[課題内容]: 顔認証・虹彩認証による勤怠管理についての文章を、最後の文の後から書き続けてもらえますか。

コロナ禍で、一気に導入が進んだ非接触の顔認証や虹彩認証システム。近年、その機能も進化している上に、勤怠用途の導入も進んでいる。
そこで今回は、勤怠用途にも使える顔認証システムや虹彩認証システムがどこまで進んでいるのか、3つのサービスから見ていこう。
AI顔認証システム「FaceMe」×「ジョブカン勤怠管理」
台湾発のAI と顔認証技術のパイオニア、サイバーリンク社が手がける顔認証SDKの一つである「FaceMe(フェイスミー)」が、日本のDONUTSが提供するクラウド勤怠管理システム「ジョブカン勤怠管理」とのサービス連携を先日発表した。
FaceMeをジョブカン勤怠管理に組み込み、iPad上で動作する顔認証対応の非接触出退勤管理ソリューションを提供。本格提供は、2022年1月を予定している。
これにより、非接触の認証方法である顔認証による勤怠管理が実現し、重要性が増すスマートオフィスの実現にもつなげる。
●FaceMeの特長
FaceMeは、0.2秒以下と高速な認識速度と、本人識別率 99.7%と高い認識精度を持ち、角度のついた顔でも認識する広い認識範囲を実現するリアルタイムAI顔認識エンジンだ。

[データ欄]:

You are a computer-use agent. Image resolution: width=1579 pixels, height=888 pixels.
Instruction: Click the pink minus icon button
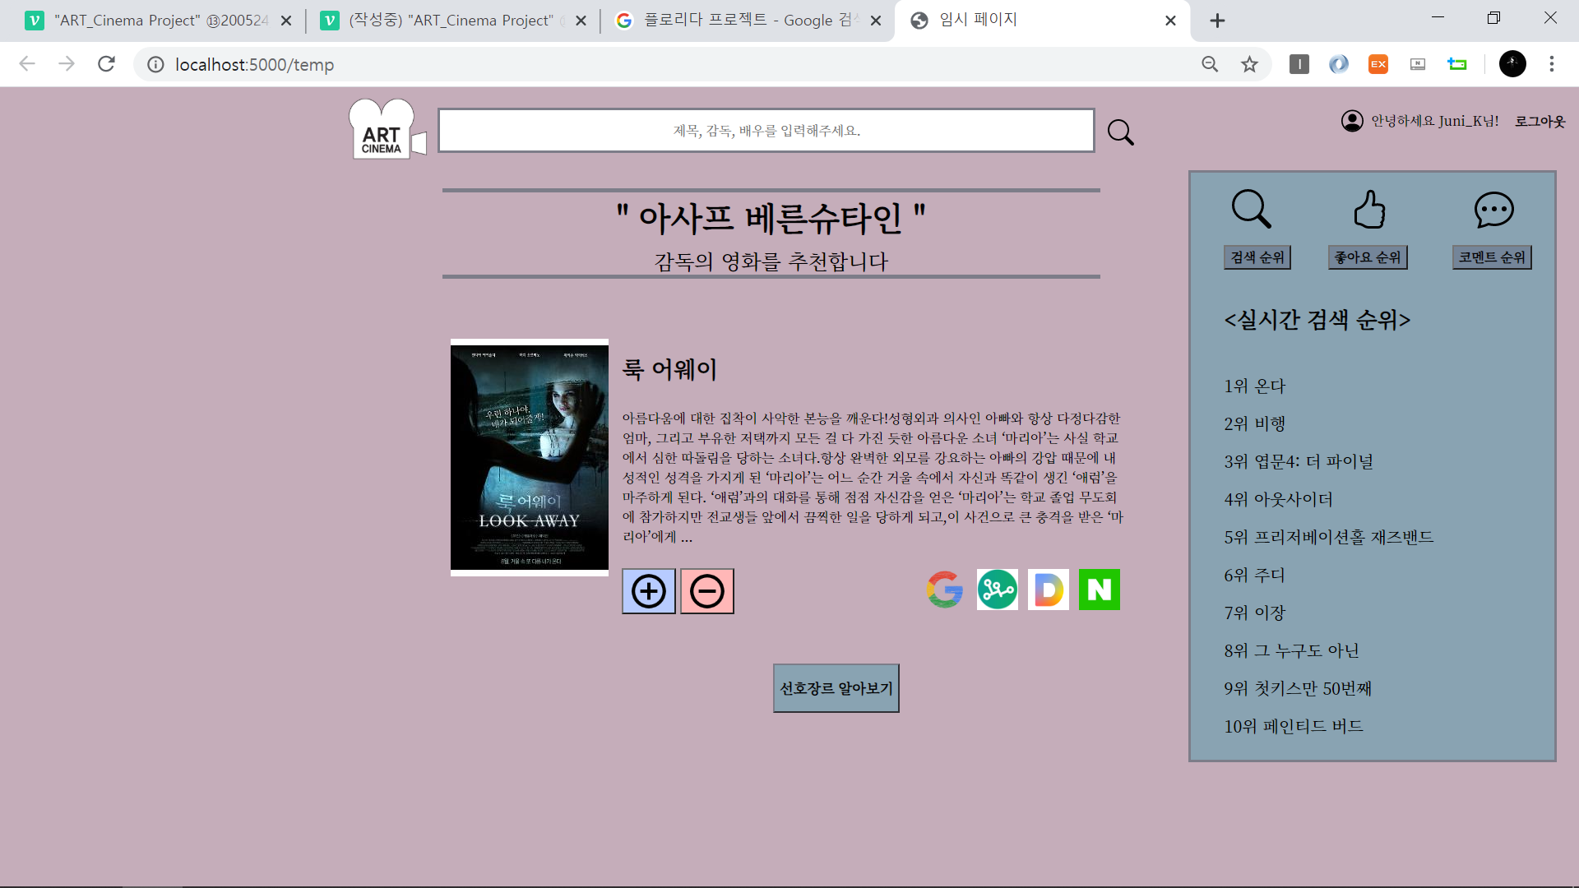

[演習結果]:
・ウォークスルー認証
FaceMeの特長として、対象者が歩きながらでも認証が可能となる「ウォークスルー認証」を実現するところがある。
なぜウォークスルーで認証ができるのか。サイバーリンクのセールスデパートメント バイスプレジデント萩原英知氏は、次のように話す。
「顔を認証するにあたって対象者が歩いているということは、静止してカメラを向いて認証する一般的な認証と、下記2つの点で困難性が高いです」
1.カメラに対して正面を向いていないので、カメラに対して角度がついた顔を認証する必要がある
2.顔を検知できるのはカメラの撮影範囲を移動する数秒間しかないため、ストレスなくウォークスルー認証するためには高速で認証する必要がある。
「この点、FaceMeは、認証精度は当然のことながら、どれくらい顔が傾いていても認証できるかの『認証角度』、対象者を認識してから認証するまでの速度である『認証速度』において世界最高クラスの性能を持ちます。特に認証角度は他社よりも対応範囲が広く、ウォークスルー認証を可能にしております」
・iPadでも高速動作を実現
また、FaceMeは顔認証システムの導入に高額な専用端末を必要としない。産業用PCやワークステーションなどの高性能デバイスだけでなく、マシンスペックが高いとはいえない市販のタブレットやスマートフォン、組み込み向けIoTデバイス等でも、十分実用可能な性能を発揮するよう作られているからだ。
●勤怠管理×顔認証の可能性
FaceMeをジョブカン勤怠管理と連携させることにより、オフィスでの勤怠用途の利用が進むと思われる。勤怠におけるFaceMeのメリットや可能性について、萩原氏は次のように述べる。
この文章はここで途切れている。